A concentrated series of “Objects” from the mid-1990s seemed somewhat apart, as distant from the agglomerative clusters of the’80s as they are from the mass-produced urban flotsam and jetsam that would follow. The piles of writhing, vaguely phallic shapes severely constrained by wire in Jute and Wire (1996) and Cotton and Wire (1996) implied sexual tension and latent violence.

As consumer culture tore through the Emirates at breakneck speed, its souks newly teeming with cheap, mass-produced goods from the global emporium, Sharif sat patiently by, knotting, weaving, folding and stringing. He painstakingly threaded together the props and refuse of daily life—cardboard boxes, plastic cups, Made-in-China metal plates, Made-in-Italy rubber buckets, stainless-steel spoons and foam flip-flops—into labor-intensive but immobilized, defunctionalized and useless creations, making his irony palpable. The towering pile Slippers and Wire (2009) was the multicolored centerpiece of “Experiments and Objects,” overshadowing the more subdued heaps of twisting cardboard garlands punctuating the space.

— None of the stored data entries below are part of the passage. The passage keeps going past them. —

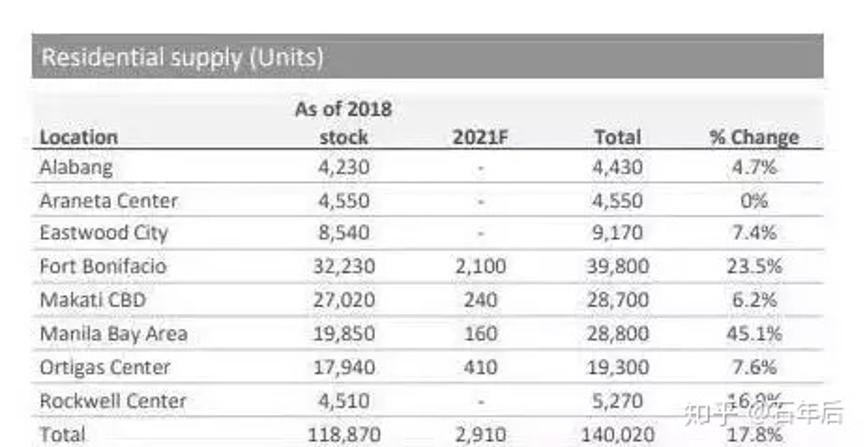Select the Alabang row label
This screenshot has width=864, height=447.
coord(76,167)
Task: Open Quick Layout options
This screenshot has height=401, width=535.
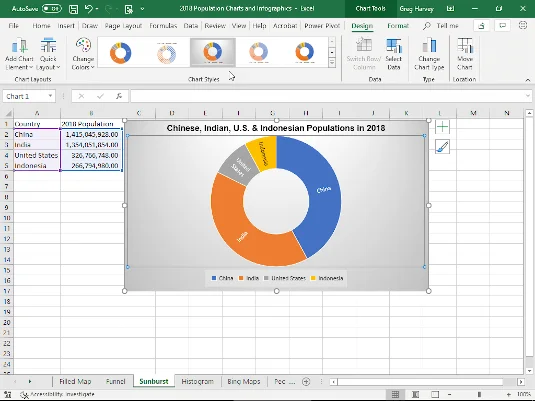Action: [48, 54]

While “Experiments and Objects” enabled new readings of individual works within the wider span of Sharif’s oeuvre, it also raised questions about the audience in those early days of his artistic production. Determined to engage with younger Emiratis capable of seeing beyond the reigning traditionalism of Emirati art in the early 1980s, Sharif subtly layered provocation in his work, like some kind of sly invitation to the uninitiated. A nascent slant for interactivity, evident in such works as Table (1985–2008), which enticed viewers to bend and feel the pillowy, cotton-ball-lined underbelly of a table, hinted at a cunning strategy of audience involvement.

One of the bitter contradictions that dog Emirati artists is that they often enjoy greater visibility abroad than at home. In this light, “Experiments and Objects,” the first curated show for a local artist organized to international standards, set a powerful, and reassuring, precedent. As the museum infrastructure on Saadiyat Island slowly shores up, the legacy of “Experiments and Objects” lives on—it stands as the most important (and ambitious) exhibition of a single regional artist that the UAE has held to date. Abu Dhabi’s cultural bridges to the world are fortified by its own local artistic credibility, a reputation that Hassan Sharif’s oeuvre, and his retrospective “Experiments and Objects,” did much to establish.